_REQUIREMENTS_.
Retype every line of the data below exactly as it appears.

_WORKING DATA_.
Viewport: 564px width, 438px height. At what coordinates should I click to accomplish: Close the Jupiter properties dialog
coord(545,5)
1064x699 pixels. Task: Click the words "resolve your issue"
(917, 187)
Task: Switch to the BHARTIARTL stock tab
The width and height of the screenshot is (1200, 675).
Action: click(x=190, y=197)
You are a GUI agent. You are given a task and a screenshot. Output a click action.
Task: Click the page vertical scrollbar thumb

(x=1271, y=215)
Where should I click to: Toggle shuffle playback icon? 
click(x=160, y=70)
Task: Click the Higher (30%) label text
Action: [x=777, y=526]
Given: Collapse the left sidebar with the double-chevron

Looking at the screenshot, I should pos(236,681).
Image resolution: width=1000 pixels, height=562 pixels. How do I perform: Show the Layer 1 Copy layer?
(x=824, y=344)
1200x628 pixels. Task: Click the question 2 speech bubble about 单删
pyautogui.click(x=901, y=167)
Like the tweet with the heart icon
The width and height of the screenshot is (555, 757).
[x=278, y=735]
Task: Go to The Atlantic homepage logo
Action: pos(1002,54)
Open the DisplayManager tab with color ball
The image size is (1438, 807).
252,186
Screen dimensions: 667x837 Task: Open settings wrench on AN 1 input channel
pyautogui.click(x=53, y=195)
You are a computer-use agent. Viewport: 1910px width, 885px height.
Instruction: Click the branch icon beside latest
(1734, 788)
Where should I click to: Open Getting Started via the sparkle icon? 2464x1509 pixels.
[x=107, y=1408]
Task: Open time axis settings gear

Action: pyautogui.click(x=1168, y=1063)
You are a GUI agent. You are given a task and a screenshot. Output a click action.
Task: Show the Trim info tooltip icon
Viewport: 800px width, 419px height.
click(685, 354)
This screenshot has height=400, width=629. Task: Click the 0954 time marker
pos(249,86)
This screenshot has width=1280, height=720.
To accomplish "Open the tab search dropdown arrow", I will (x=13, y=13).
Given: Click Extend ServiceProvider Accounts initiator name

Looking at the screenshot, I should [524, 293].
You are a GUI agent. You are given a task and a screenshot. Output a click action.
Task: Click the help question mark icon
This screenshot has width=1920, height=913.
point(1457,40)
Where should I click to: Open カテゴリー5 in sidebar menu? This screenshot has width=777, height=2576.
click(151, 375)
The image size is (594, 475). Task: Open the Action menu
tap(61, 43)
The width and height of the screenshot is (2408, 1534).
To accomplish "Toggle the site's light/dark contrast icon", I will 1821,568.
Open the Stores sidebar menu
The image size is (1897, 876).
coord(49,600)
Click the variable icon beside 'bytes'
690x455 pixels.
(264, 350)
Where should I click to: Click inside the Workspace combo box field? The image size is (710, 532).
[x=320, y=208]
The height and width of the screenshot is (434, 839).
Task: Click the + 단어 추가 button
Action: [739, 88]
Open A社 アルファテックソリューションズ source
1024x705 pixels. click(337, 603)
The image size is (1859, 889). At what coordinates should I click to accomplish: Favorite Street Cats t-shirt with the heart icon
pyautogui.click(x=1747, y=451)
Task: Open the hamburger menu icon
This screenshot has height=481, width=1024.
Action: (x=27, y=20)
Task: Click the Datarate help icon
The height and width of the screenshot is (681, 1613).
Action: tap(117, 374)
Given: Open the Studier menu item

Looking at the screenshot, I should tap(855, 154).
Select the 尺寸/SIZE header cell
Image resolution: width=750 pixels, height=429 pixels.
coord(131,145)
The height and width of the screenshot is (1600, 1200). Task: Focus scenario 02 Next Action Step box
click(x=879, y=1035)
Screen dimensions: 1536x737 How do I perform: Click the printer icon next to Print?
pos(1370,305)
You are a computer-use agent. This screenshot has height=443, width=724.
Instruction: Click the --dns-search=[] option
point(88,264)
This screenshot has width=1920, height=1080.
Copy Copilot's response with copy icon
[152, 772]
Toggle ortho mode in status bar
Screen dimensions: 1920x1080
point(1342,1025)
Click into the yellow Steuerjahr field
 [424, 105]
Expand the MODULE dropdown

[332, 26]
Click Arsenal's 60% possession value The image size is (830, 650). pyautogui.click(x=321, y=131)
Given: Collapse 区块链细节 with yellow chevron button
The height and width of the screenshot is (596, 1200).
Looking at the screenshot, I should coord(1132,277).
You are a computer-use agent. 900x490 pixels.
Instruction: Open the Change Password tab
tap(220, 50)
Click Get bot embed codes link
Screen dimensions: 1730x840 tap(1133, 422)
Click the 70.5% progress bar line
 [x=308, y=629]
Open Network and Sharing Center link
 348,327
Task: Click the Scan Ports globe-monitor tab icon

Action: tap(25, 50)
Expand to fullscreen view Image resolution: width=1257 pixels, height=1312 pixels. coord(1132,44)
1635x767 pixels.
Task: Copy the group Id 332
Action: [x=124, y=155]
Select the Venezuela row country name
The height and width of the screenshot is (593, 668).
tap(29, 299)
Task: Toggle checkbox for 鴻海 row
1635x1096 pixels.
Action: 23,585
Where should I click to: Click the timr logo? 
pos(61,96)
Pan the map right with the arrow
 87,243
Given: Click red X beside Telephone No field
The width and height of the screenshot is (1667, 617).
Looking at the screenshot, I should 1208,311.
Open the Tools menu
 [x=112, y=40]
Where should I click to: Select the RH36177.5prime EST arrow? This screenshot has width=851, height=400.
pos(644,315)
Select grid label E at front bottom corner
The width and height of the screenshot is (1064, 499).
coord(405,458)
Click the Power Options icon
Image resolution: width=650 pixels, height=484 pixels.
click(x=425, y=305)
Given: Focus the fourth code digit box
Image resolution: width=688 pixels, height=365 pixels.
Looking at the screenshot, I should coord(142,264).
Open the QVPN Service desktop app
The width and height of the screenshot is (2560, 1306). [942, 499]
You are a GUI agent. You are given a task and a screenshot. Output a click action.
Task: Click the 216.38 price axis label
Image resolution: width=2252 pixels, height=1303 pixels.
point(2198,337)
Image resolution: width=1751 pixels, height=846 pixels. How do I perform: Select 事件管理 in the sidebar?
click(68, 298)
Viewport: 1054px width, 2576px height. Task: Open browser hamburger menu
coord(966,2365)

_WORKED ANSWER_.
Viewport: 564px width, 438px height. At what coordinates should I click to accomplish: Close the Jupiter properties dialog
coord(545,5)
1064x699 pixels. Task: Click the words "resolve your issue"
(917, 187)
Task: Switch to the BHARTIARTL stock tab
The width and height of the screenshot is (1200, 675).
Action: click(x=190, y=197)
You are a GUI agent. You are given a task and a screenshot. Output a click action.
Task: Click the page vertical scrollbar thumb

(x=1271, y=215)
Where should I click to: Toggle shuffle playback icon? 
click(x=160, y=70)
Task: Click the Higher (30%) label text
Action: [x=777, y=526]
Given: Collapse the left sidebar with the double-chevron

Looking at the screenshot, I should pos(236,681).
Image resolution: width=1000 pixels, height=562 pixels. How do I perform: Show the Layer 1 Copy layer?
(x=824, y=344)
1200x628 pixels. Task: Click the question 2 speech bubble about 单删
pyautogui.click(x=901, y=167)
Like the tweet with the heart icon
The width and height of the screenshot is (555, 757).
[x=278, y=735]
Task: Go to The Atlantic homepage logo
Action: pos(1002,54)
Open the DisplayManager tab with color ball
The image size is (1438, 807).
252,186
Screen dimensions: 667x837 Task: Open settings wrench on AN 1 input channel
pyautogui.click(x=53, y=195)
You are a computer-use agent. Viewport: 1910px width, 885px height.
Instruction: Click the branch icon beside latest
(1734, 788)
Where should I click to: Open Getting Started via the sparkle icon? 2464x1509 pixels.
[x=107, y=1408]
Task: Open time axis settings gear

Action: pyautogui.click(x=1168, y=1063)
You are a GUI agent. You are given a task and a screenshot. Output a click action.
Task: Show the Trim info tooltip icon
Viewport: 800px width, 419px height.
click(685, 354)
This screenshot has height=400, width=629. Task: Click the 0954 time marker
pos(249,86)
This screenshot has width=1280, height=720.
To accomplish "Open the tab search dropdown arrow", I will (x=13, y=13).
Given: Click Extend ServiceProvider Accounts initiator name

Looking at the screenshot, I should [524, 293].
You are a GUI agent. You are given a task and a screenshot. Output a click action.
Task: Click the help question mark icon
This screenshot has width=1920, height=913.
point(1457,40)
Where should I click to: Open カテゴリー5 in sidebar menu? This screenshot has width=777, height=2576.
click(151, 375)
The image size is (594, 475). Task: Open the Action menu
tap(61, 43)
The width and height of the screenshot is (2408, 1534).
To accomplish "Toggle the site's light/dark contrast icon", I will 1821,568.
Open the Stores sidebar menu
The image size is (1897, 876).
coord(49,600)
Click the variable icon beside 'bytes'
690x455 pixels.
(264, 350)
Where should I click to: Click inside the Workspace combo box field? The image size is (710, 532).
[x=320, y=208]
The height and width of the screenshot is (434, 839).
Task: Click the + 단어 추가 button
Action: [739, 88]
Open A社 アルファテックソリューションズ source
1024x705 pixels. click(337, 603)
The image size is (1859, 889). At what coordinates should I click to accomplish: Favorite Street Cats t-shirt with the heart icon
pyautogui.click(x=1747, y=451)
Task: Open the hamburger menu icon
This screenshot has height=481, width=1024.
Action: (x=27, y=20)
Task: Click the Datarate help icon
The height and width of the screenshot is (681, 1613).
Action: tap(117, 374)
Given: Open the Studier menu item

Looking at the screenshot, I should tap(855, 154).
Select the 尺寸/SIZE header cell
Image resolution: width=750 pixels, height=429 pixels.
coord(131,145)
The height and width of the screenshot is (1600, 1200). Task: Focus scenario 02 Next Action Step box
click(x=879, y=1035)
Screen dimensions: 1536x737 How do I perform: Click the printer icon next to Print?
pos(1370,305)
You are a computer-use agent. This screenshot has height=443, width=724.
Instruction: Click the --dns-search=[] option
point(88,264)
This screenshot has width=1920, height=1080.
Copy Copilot's response with copy icon
[152, 772]
Toggle ortho mode in status bar
Screen dimensions: 1920x1080
point(1342,1025)
Click into the yellow Steuerjahr field
 [424, 105]
Expand the MODULE dropdown

[332, 26]
Click Arsenal's 60% possession value The image size is (830, 650). pyautogui.click(x=321, y=131)
Given: Collapse 区块链细节 with yellow chevron button
The height and width of the screenshot is (596, 1200).
Looking at the screenshot, I should coord(1132,277).
You are a computer-use agent. 900x490 pixels.
Instruction: Open the Change Password tab
tap(220, 50)
Click Get bot embed codes link
Screen dimensions: 1730x840 tap(1133, 422)
Click the 70.5% progress bar line
 [x=308, y=629]
Open Network and Sharing Center link
 348,327
Task: Click the Scan Ports globe-monitor tab icon

Action: tap(25, 50)
Expand to fullscreen view Image resolution: width=1257 pixels, height=1312 pixels. coord(1132,44)
1635x767 pixels.
Task: Copy the group Id 332
Action: [x=124, y=155]
Select the Venezuela row country name
The height and width of the screenshot is (593, 668).
tap(29, 299)
Task: Toggle checkbox for 鴻海 row
1635x1096 pixels.
Action: 23,585
Where should I click to: Click the timr logo? 
pos(61,96)
Pan the map right with the arrow
 87,243
Given: Click red X beside Telephone No field
The width and height of the screenshot is (1667, 617).
Looking at the screenshot, I should 1208,311.
Open the Tools menu
 [x=112, y=40]
Where should I click to: Select the RH36177.5prime EST arrow? This screenshot has width=851, height=400.
pos(644,315)
Select grid label E at front bottom corner
The width and height of the screenshot is (1064, 499).
coord(405,458)
Click the Power Options icon
Image resolution: width=650 pixels, height=484 pixels.
click(x=425, y=305)
Given: Focus the fourth code digit box
Image resolution: width=688 pixels, height=365 pixels.
Looking at the screenshot, I should coord(142,264).
Open the QVPN Service desktop app
The width and height of the screenshot is (2560, 1306). [942, 499]
You are a GUI agent. You are given a task and a screenshot. Output a click action.
Task: Click the 216.38 price axis label
Image resolution: width=2252 pixels, height=1303 pixels.
point(2198,337)
Image resolution: width=1751 pixels, height=846 pixels. How do I perform: Select 事件管理 in the sidebar?
click(68, 298)
Viewport: 1054px width, 2576px height. Task: Open browser hamburger menu
coord(966,2365)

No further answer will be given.